■ Questions on the material ■
1. Decide whether each statement below agrees with the passage on teen marijuana use. Answer yes or no for each, and quote the words of the passage that decide it.
(a) In 1991, 79% of 12th graders in the Michigan study thought marijuana users run a risk of harming themselves.
(b) The Department of Health and Human Services reported that the average age of first-time marijuana users was 15.9 years.
(c) During the '60s, most teens who used marijuana began using it in early adolescence.
2. Carry on writing the passage on teen marijuana use, starting after its last sentence.

■ Provided passage ■
Considering the findings from the University of Michigans "Monitoring the Future" study (1995), the perceived harmfulness of a drug is an important determinant of whether an individual uses or refuses the chemical. As clearly stated within this study, the number of students who view drugs, especially marijuana, as dangerous declined sharply in 1995.
In 1991, 79% of 12th graders within the Michigan study thought that marijuana users run a risk of harming themselves. By 1995, the percentage of those teens who viewed marijuana as a "great risk" dropped significantly, to 61% (Refer to Figure 5).
Examining the changes in drug patterns and perceived risks, there may be several factors leading to the profound reversal of drug use and the decrease in viewing marijuana as a dangerous drug.
Here are several reasons...
- Glorification of drug use
- Pro-drug messages from popular bands, advertisements, media, movies, etc.
- Less media coverage highlighting the consequences of drug use
- Romanticism of the "good old days," the 60s
- Denial that marijuana is easy to obtain
- Denial that marijuana is a threat to children
- Failure to talk about the dangers of marijuana until its too late
- Ignorance of the increase in marijuana potency
- Inconsistent or lack of warning messages about marijuana
A parents attitude toward marijuana is shaped by his or her past use and experience with pot. If parents did not experience major consequences of their own marijuana use, they may minimize the risks of use and fail to convey appropriate and consistent warning messages to their children. With their own history of use, parents may feel uncomfortable confronting and discussing the risks of marijuana use with their children. According to several national surveys, parents who have tried drugs themselves often are unaware that their children are experimenting with drugs and less likely to perceive teen marijuana use as a crisis (Refer to Figure 6).
During the '60s, most teens who used marijuana began their use in their late teens or early twenties. Today, children are experimenting with and using marijuana at a younger age. In June 1996, The Department of Health and Human Services reported that the average age of first time marijuana users was 13.9 years. Unfortunately, teens are more likely to suffer negative consequences if they begin their use in early adolescence. Marijuana is more likely to lead to other drugs for first time pre-adolescent and young adolescent users than for older teens.

■ Recorded data ■
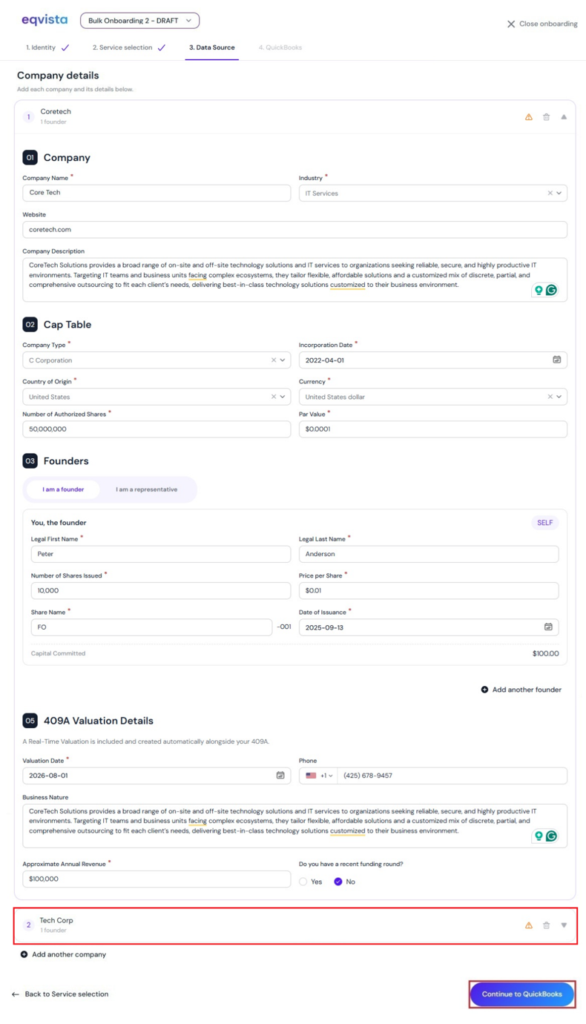The height and width of the screenshot is (1024, 586).
Task: Open the Bulk Onboarding 2 - DRAFT dropdown
Action: pos(140,21)
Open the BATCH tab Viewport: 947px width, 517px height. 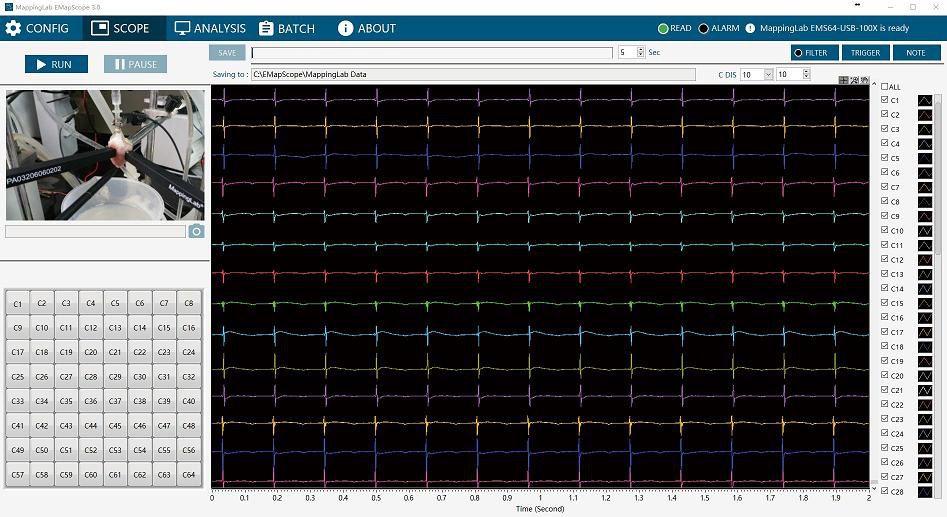(x=286, y=28)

■ Your written answers ■
1.
(a) Yes: "In 1991, 79% of 12th graders within the Michigan study thought that marijuana users run a risk of harming themselves."
(b) No: "the average age of first time marijuana users was 13.9 years."
(c) No: "During the '60s, most teens who used marijuana began their use in their late teens or early twenties."

2.
Parents who grew up in the '60s frequently deny that their child would use pot at such an early age. This lack of awareness contributes to their failure in talking to their children about the dangers of marijuana use, until it's too late. In addition, parents are ignorant of the increase in marijuana potency despite the fact that potency has at least doubled since the 1970s (Figure 7). Clearly, the pot of the '60s and '70s is not the same pot of the 1990s. Yet, parents continue to base their beliefs upon their past experiences, thus negating the serious consequences of todays marijuana.
The Second Generation of Pot Users
"What can I say? How can I convince my own child that marijuana is dangerous when I used to smoked marijuana as a young adult? I smoked a lot of pot in college. How will my child ever hear warning messages from me? I was the generation of the '60s and '70s, the pot heads."
Parents often are caught in their own web of drug history, making it more difficult to give appropriate advice and consistent messages about drug use. Parents who smoked marijuana during their youth and early adult years may shy away from addressing the potential dangers of marijuana use with their children. They may feel hypocritical and deceptive in talking to their children about drugs, particularly marijuana.
Today's teens are the second generation of pot users. Yet, they have received little wisdom from their parents, "the baby-boomers," on the effects and consequences of marijuana. Why has this happened? Are their parents still using pot? Are they now hiding their pot behind the backs of their children? Are they still rebelling against the "establishment" and authority or is it difficult to assume the role of authority and of parent after years of rebellion?
Whatever the reasons, teens are missing a powerful resource to help them through their most vulnerable years of development, the adolescent years. With the onslaught of the second generation of pot users, another era of adults will enter society learning the motto, "Better living through chemistry." Rather than dealing directly with life problems and effectively learning coping skills to manage emotional issues and conflicts, the teens of the "baby-boomers" are quickly turning toward marijuana and other chemicals to cope.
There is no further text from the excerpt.